Tuesday, July 04, 2006

Just a suggestion ...

The Episcopal Voices of Central Florida, of which I'm a member, is drafting a response to Bishop Howe's request for AlPO. We will dissociate ourselves from this action, as we should.

The (ultra-conservative, fundamentalist) leadership of this diocese has insulated itself from the people in the pews. There was no attempt to get a consensus from members of the diocese before hooking us up to the Network a couple of years ago. No one even knew the boards were meeting unitl after they came out with the June 29 statement dissociating this diocese from the actions of GC, refusing the leadership of the duly and lawfully elected new presiding bishop, and demanding alternative oversight.

My friend Charlotte made this suggestion:

The decision to seek A(l)PO for Central Florida was taken by a very small group of very conservative committee members. There is no representation on these committees for the moderate or liberal Episcopalians in the diocese. We didn't even know the names of these committee members until yesterday; they aren't posted on the diocesan website. Yet they have put all of us in the diocese at risk.

What I'd like to see is representation for moderates and liberals at all levels of the diocesan leadership, and I'd like to see it effected as soon as possible, perhaps through a mass resignation of all current Standing Committee members, followed by a special election.

In other words, a kind of Glorious Revolution in the diocese, making it possible to introduce some checks and balances into the decision-making process.

They are needed! After reading the Guardian article, "Divine Divisions," I'm quite convinced that the decision to seek A(l)PO will prove to be disastrous for the persons who took it. If they climb down from their present position, it will be humiliating; if they do not, they will split the whole Communion, including the Church of England -- and I would not want that to be my legacy to the Church I love! If they had been able to hear the voices of dissenters, they might not have succumbed to groupthink and the excitement of the moment.

I, too, would like to see a mass resignation and special election. The British Prime Minister can call for a special election if he or she feels out of step with the will of the people.
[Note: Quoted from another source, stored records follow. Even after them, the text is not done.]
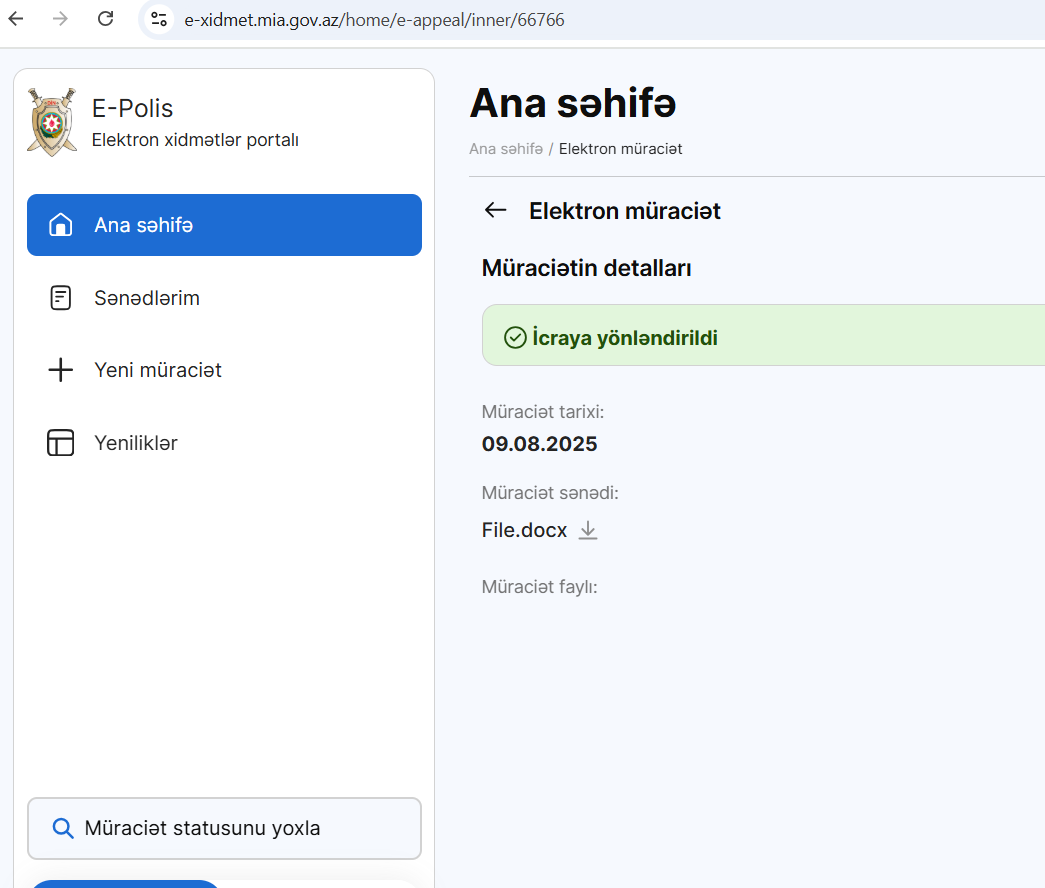
Task: Click the Ana səhifə breadcrumb link
Action: pos(505,149)
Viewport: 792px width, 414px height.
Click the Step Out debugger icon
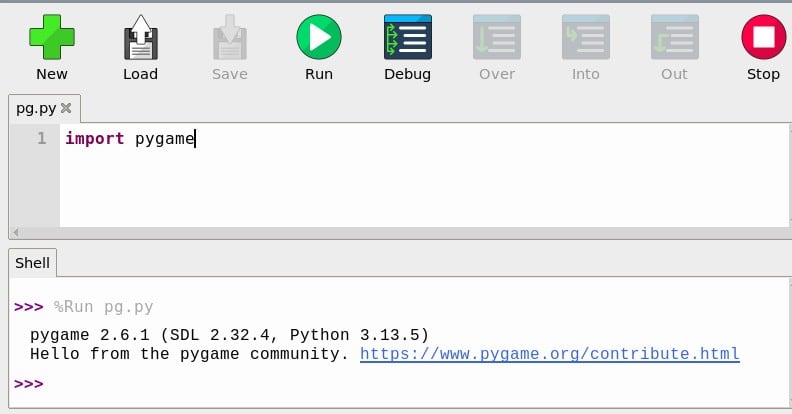click(x=674, y=37)
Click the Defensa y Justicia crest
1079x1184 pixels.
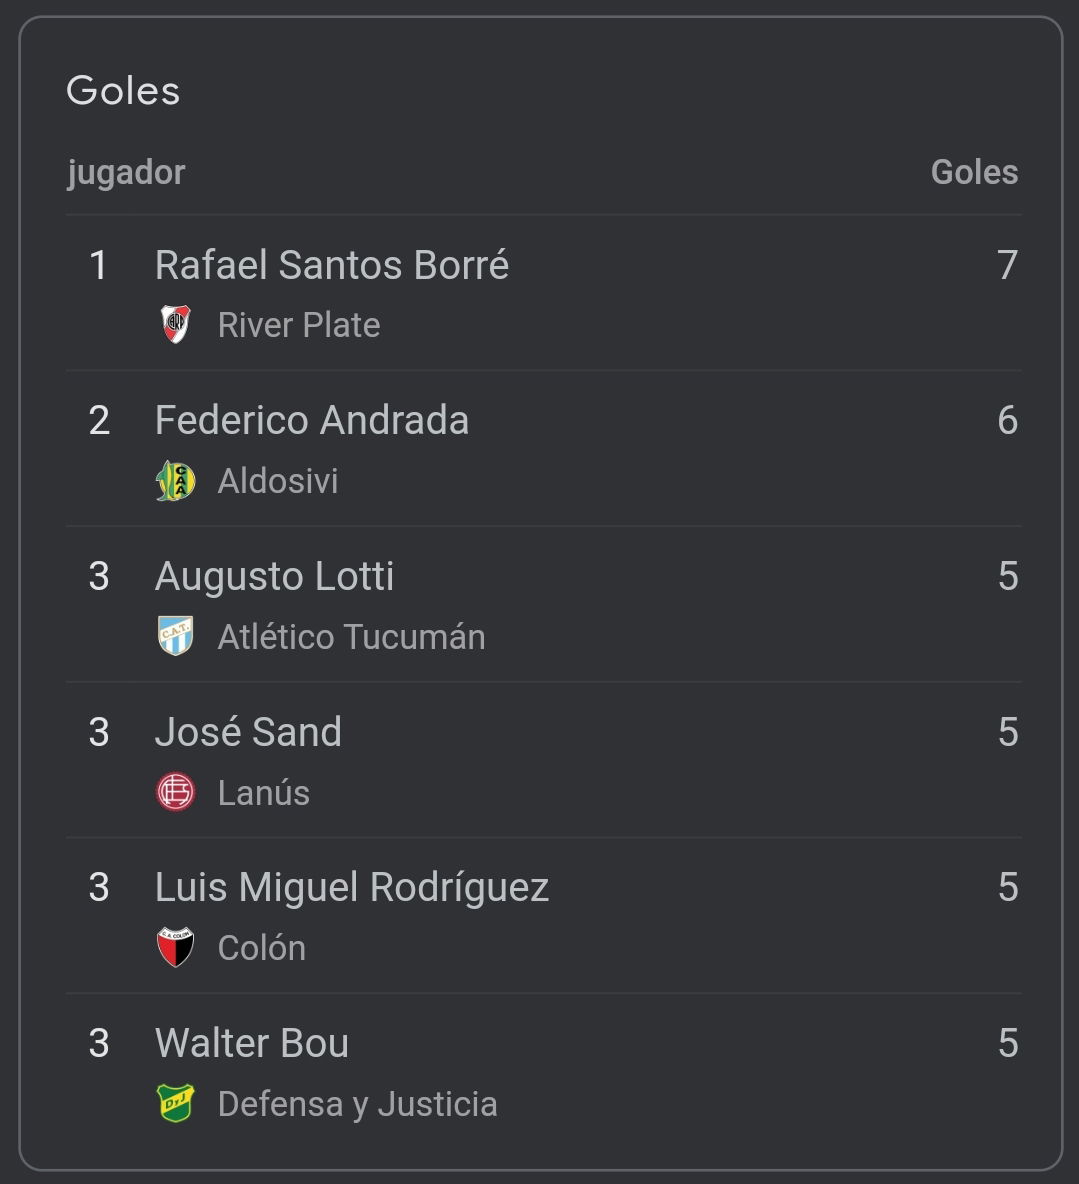[175, 1103]
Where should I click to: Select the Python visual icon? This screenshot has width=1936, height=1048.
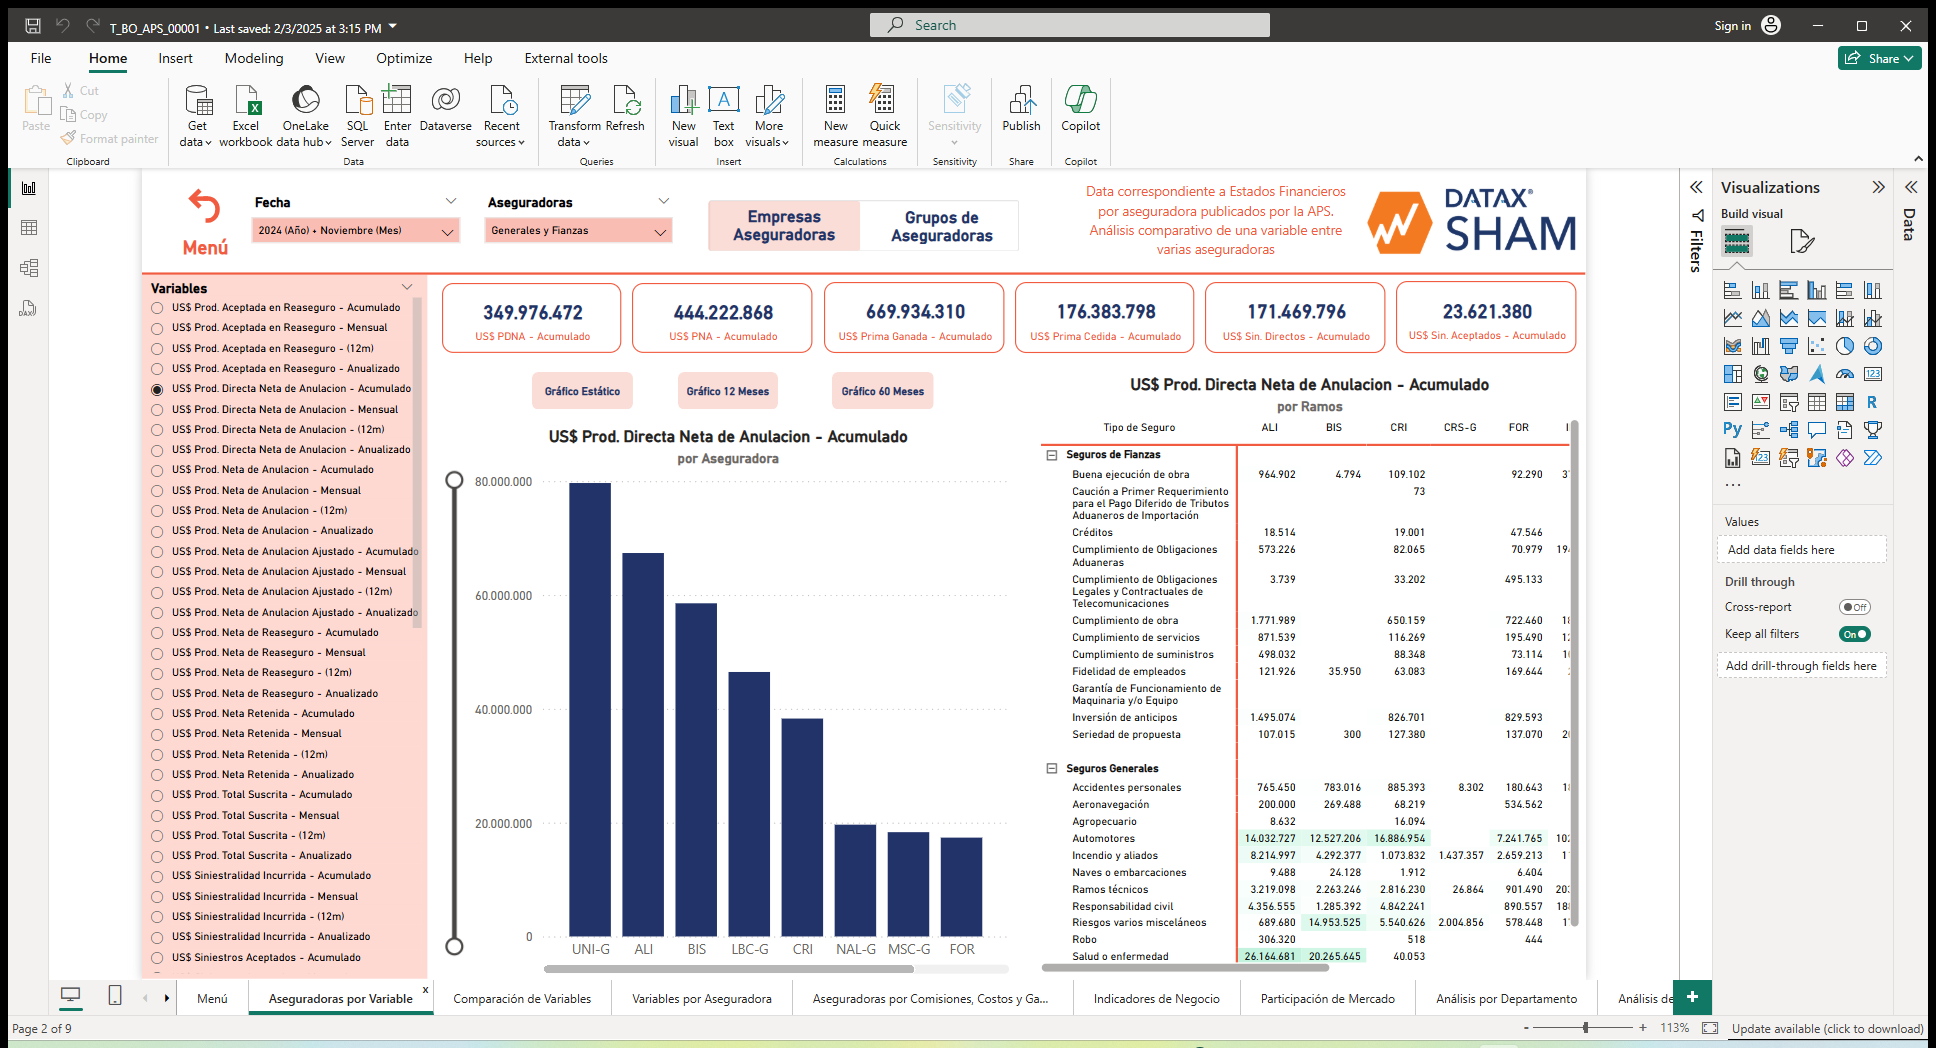1732,429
Let's take a leaf from that Anglican book.

The request for AlPO could be put up for a vote -- do we, a clear majority in the diocese, really want this?

Unfortunately, I don't see this happening. The people in power aren't going to give an inch, though I think we should hammer away at it. Vive la revolution!

So, I have a suggestion for the Archbishop of Canterbury, who, I suspect, is always delighted to receive my suggestions: Sit on this request like you sit on everything else. In 20 years, when all the signers have died or retired, your successor can ask her aide, "Oh, BTW, whatever is happening with those schismatic yanks in Central Florida and Pittsburgh and whatnot?"

Maybe it could be put on the table at Lambeth 2028.